◆ PROBLEM STATEMENT ◆
Go through the lines from the one with "Click the blue verified badge icon" up to and including the one with "Select the New", switching "Delete Record" to "Remove Entry" and changing nothing else. Return only those lines.

◆ INFORMATION SHOWN ◆
..........

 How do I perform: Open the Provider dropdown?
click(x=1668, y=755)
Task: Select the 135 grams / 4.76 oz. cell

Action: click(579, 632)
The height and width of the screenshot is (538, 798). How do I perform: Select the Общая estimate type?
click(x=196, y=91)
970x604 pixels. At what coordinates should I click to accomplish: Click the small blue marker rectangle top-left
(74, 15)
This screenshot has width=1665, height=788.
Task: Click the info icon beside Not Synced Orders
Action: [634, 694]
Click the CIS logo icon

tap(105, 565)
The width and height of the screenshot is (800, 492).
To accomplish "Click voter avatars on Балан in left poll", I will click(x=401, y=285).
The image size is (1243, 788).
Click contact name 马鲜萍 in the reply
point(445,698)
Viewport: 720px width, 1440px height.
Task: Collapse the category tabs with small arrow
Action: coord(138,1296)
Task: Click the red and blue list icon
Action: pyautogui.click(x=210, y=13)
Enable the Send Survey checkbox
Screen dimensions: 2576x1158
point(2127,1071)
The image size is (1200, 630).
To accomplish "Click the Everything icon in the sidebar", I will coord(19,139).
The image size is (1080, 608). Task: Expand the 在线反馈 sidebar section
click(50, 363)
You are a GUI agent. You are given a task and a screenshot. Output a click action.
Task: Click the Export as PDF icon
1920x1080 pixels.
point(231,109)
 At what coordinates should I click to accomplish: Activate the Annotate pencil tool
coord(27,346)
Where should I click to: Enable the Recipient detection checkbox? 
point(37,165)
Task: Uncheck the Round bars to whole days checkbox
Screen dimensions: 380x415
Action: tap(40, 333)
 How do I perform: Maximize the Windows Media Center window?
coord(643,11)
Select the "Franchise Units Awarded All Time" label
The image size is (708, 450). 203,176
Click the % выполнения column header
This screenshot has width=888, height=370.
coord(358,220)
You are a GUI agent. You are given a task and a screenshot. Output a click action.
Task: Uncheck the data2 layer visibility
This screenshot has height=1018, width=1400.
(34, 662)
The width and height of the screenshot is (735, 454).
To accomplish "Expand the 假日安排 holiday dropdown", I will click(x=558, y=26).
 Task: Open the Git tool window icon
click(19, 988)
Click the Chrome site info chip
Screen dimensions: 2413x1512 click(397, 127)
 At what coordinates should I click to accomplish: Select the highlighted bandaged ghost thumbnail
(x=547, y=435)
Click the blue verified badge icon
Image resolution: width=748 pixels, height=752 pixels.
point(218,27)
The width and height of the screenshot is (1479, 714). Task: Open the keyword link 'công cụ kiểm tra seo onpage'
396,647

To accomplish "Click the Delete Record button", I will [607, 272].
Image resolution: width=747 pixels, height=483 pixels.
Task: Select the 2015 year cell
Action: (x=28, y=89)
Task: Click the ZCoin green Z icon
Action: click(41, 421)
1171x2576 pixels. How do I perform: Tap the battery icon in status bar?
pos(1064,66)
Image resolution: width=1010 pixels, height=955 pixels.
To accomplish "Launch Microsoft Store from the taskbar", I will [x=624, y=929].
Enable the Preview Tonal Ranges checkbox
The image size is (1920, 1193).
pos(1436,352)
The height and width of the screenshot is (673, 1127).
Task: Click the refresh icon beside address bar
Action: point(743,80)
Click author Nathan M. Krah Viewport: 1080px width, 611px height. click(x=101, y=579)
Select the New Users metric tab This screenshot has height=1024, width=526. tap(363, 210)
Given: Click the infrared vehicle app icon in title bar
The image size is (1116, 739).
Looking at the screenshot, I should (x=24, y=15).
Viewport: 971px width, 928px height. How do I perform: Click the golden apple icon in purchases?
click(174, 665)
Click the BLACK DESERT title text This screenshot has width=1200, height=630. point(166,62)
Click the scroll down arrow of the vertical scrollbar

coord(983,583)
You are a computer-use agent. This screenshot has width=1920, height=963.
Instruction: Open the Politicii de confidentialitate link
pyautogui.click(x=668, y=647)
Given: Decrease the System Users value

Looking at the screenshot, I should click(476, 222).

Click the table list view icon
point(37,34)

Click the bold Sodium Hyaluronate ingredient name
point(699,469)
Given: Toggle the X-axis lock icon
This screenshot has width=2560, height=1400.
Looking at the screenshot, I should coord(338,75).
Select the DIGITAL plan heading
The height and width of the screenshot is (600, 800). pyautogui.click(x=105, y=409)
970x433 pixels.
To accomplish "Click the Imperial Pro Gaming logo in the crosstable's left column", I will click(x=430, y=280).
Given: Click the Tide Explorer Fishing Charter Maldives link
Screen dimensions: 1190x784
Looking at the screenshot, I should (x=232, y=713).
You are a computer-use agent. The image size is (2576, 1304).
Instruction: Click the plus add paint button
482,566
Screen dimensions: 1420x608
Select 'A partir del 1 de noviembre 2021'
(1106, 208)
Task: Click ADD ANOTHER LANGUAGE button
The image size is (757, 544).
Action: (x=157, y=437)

..........

◆ WORKED ANSWER ◆
Click the blue verified badge icon
Image resolution: width=748 pixels, height=752 pixels.
point(218,27)
The width and height of the screenshot is (1479, 714). Task: Open the keyword link 'công cụ kiểm tra seo onpage'
396,647

To accomplish "Click the Remove Entry button", I will [607, 272].
Image resolution: width=747 pixels, height=483 pixels.
Task: Select the 2015 year cell
Action: (x=28, y=89)
Task: Click the ZCoin green Z icon
Action: click(41, 421)
1171x2576 pixels. How do I perform: Tap the battery icon in status bar?
pos(1064,66)
Image resolution: width=1010 pixels, height=955 pixels.
To accomplish "Launch Microsoft Store from the taskbar", I will [x=624, y=929].
Enable the Preview Tonal Ranges checkbox
The image size is (1920, 1193).
pos(1436,352)
The height and width of the screenshot is (673, 1127).
Task: Click the refresh icon beside address bar
Action: point(743,80)
Click author Nathan M. Krah Viewport: 1080px width, 611px height. click(x=101, y=579)
Select the New Users metric tab This screenshot has height=1024, width=526. tap(363, 210)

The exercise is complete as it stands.